If a record holds a picture, leave the picture out and copy everything else exactly.

(Provided entries begins)

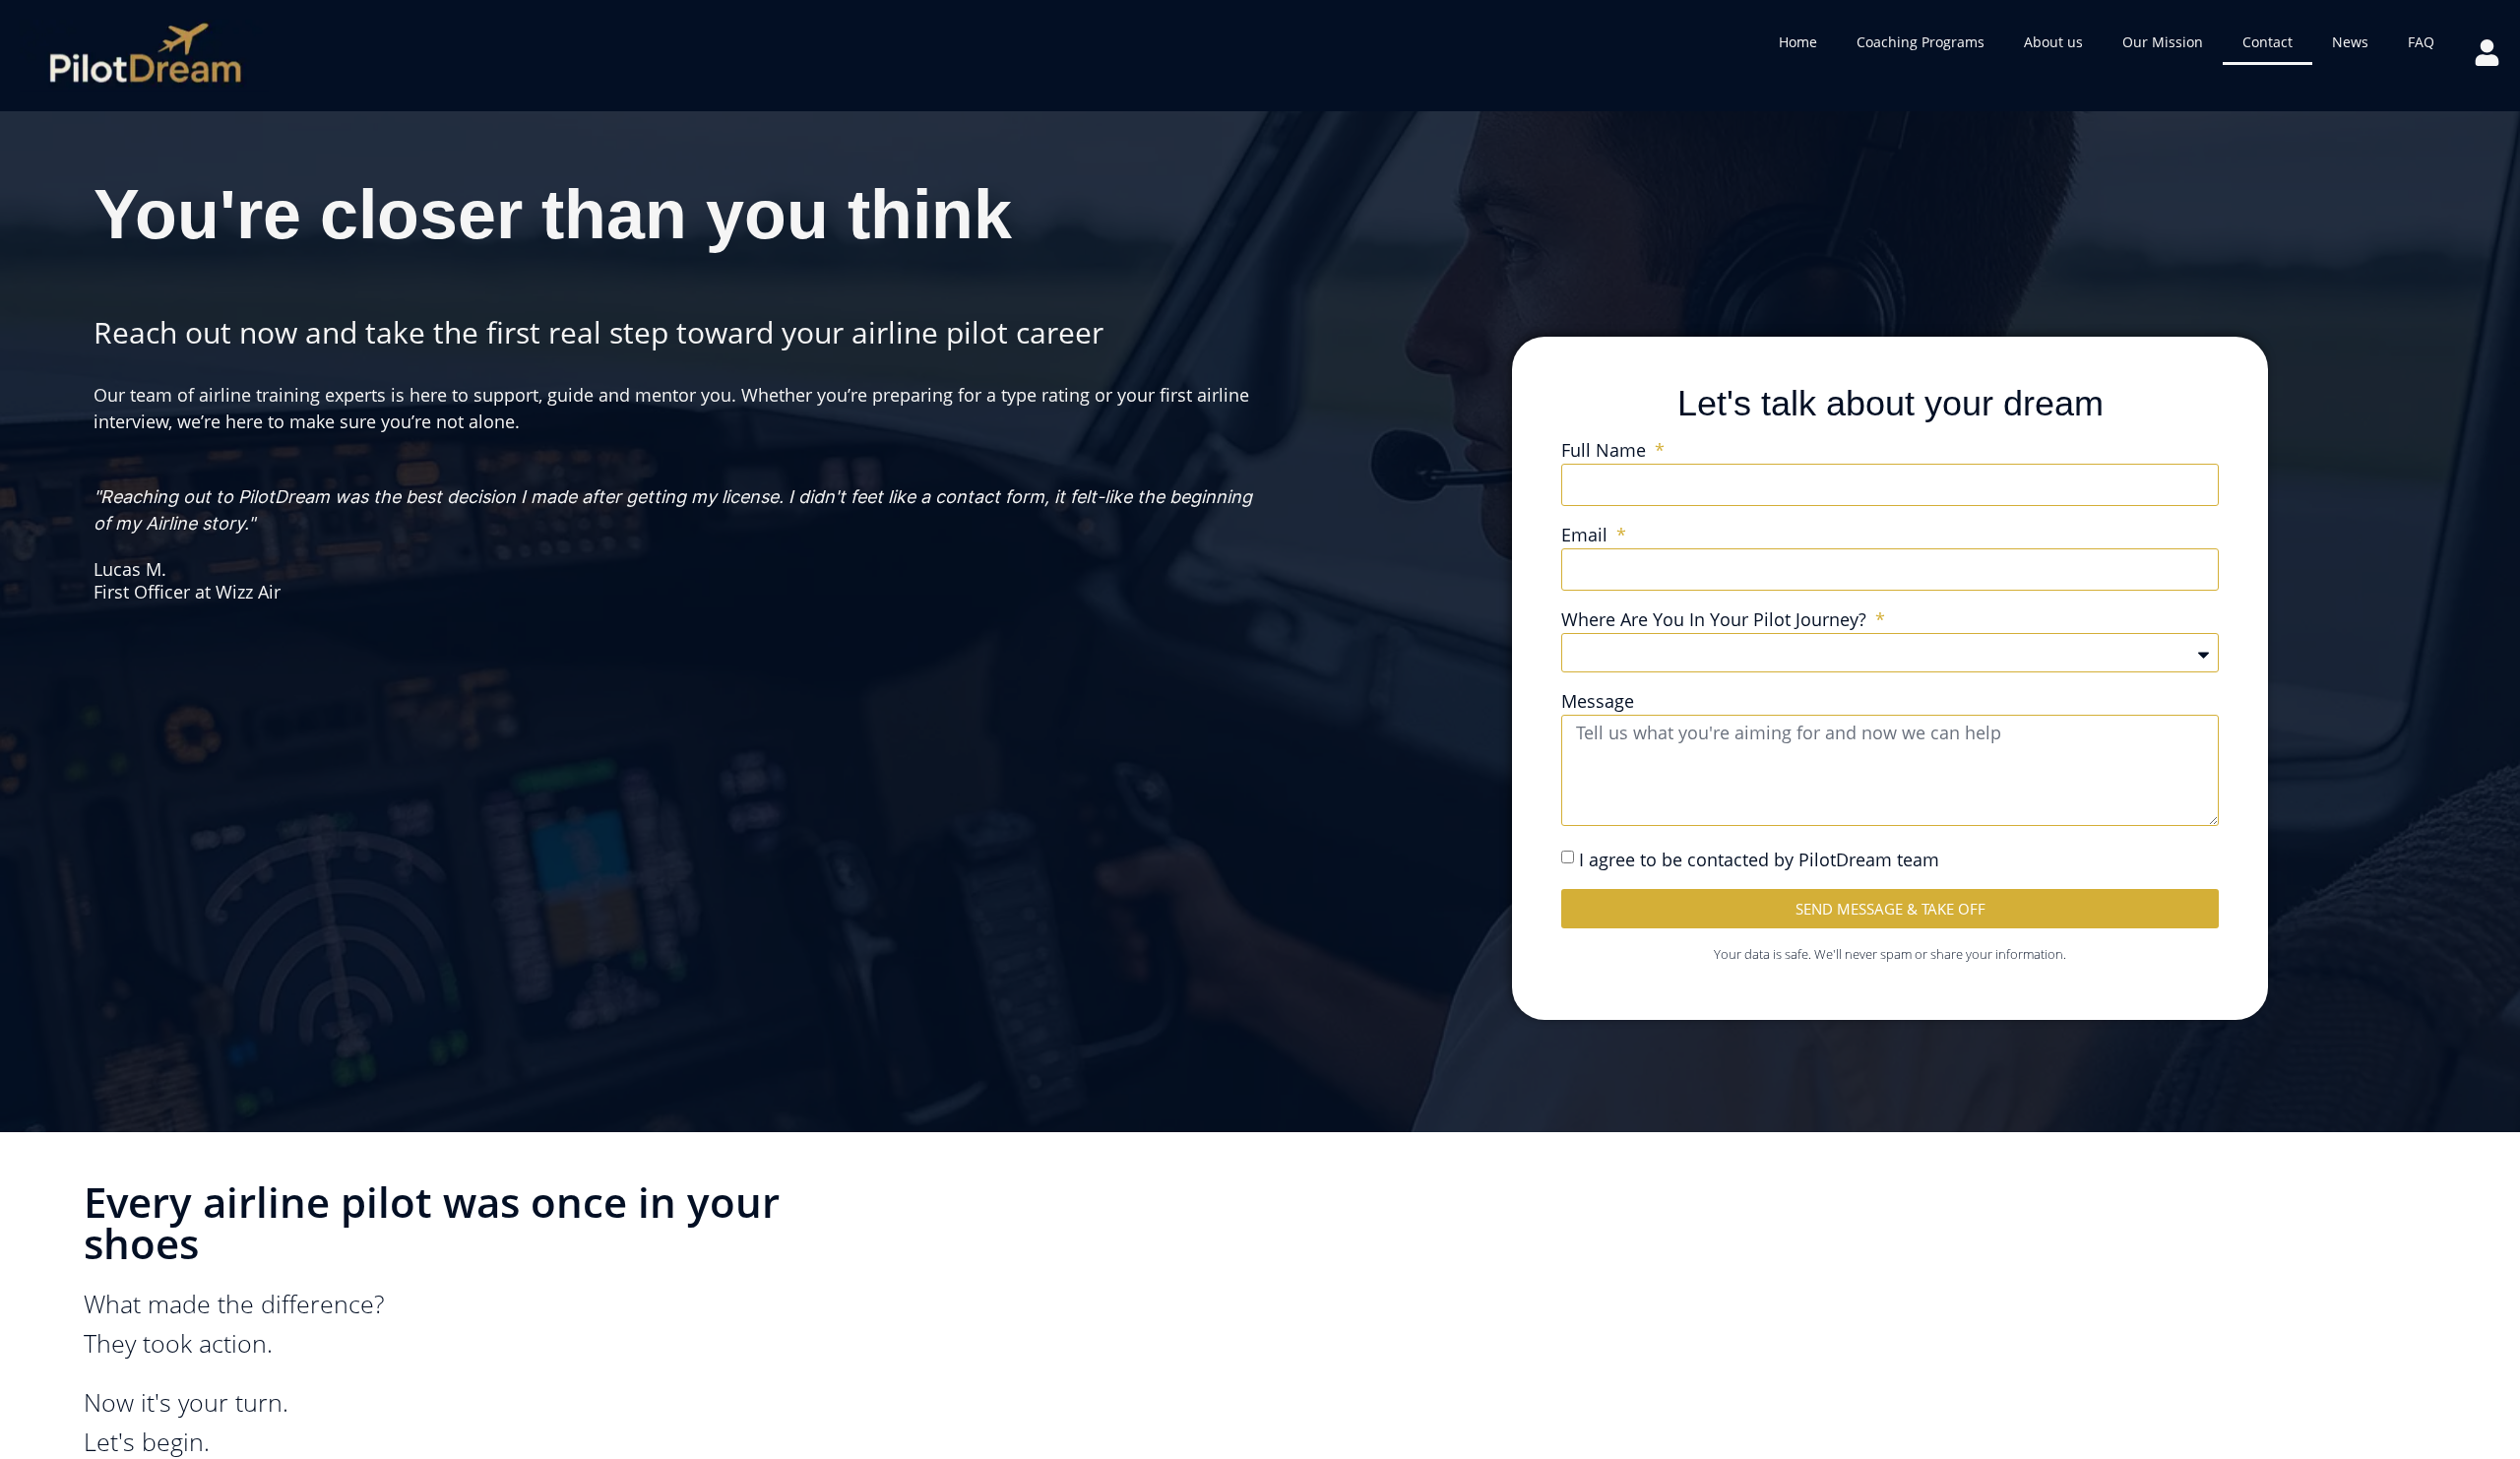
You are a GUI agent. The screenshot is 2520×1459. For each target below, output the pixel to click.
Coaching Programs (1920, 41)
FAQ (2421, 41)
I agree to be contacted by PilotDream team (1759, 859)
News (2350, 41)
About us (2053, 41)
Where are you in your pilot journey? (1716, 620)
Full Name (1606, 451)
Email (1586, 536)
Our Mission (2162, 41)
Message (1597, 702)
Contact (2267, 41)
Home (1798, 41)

(Provided entries ends)

:: Result ::
You are a GUI agent. The screenshot is 2520×1459. For each target below, output the pixel to click.
Coaching Programs (1920, 41)
FAQ (2421, 41)
I agree to be contacted by PilotDream team (1759, 859)
News (2350, 41)
About us (2053, 41)
Where are you in your pilot journey? (1716, 620)
Full Name (1606, 451)
Email (1586, 536)
Our Mission (2162, 41)
Message (1597, 702)
Contact (2267, 41)
Home (1798, 41)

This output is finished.